__Records shown__.
· · ·

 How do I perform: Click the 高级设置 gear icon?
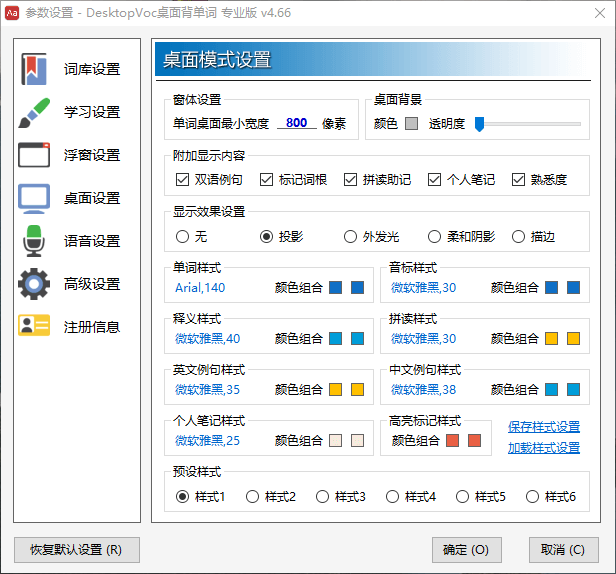[x=35, y=284]
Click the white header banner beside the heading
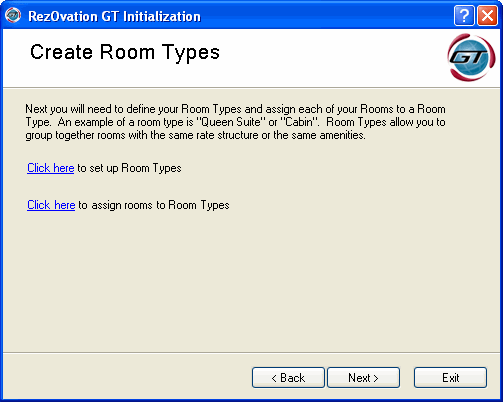 333,58
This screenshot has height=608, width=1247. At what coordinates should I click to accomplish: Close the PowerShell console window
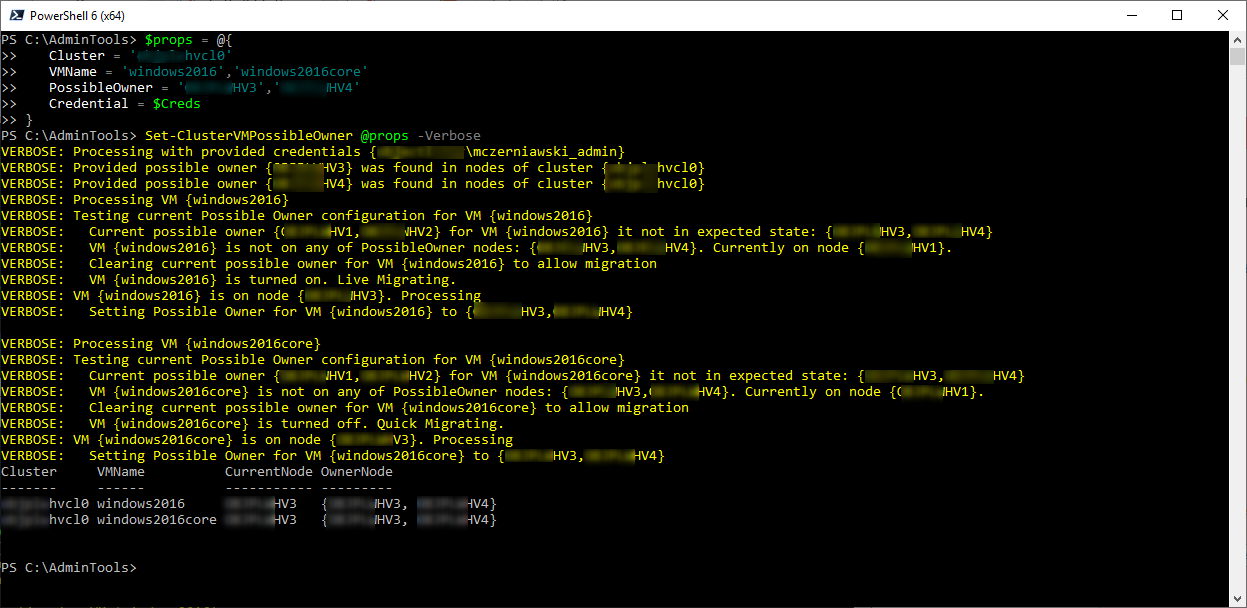(x=1223, y=15)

· · ·

__Task prompt__. The finished copy should match the data above word for word and contain no pictures.

__Result of the exercise__.
 How do I perform: Click the 高级设置 gear icon?
[x=35, y=284]
Click the white header banner beside the heading
 333,58
This screenshot has height=608, width=1247. At what coordinates should I click to accomplish: Close the PowerShell console window
(x=1223, y=15)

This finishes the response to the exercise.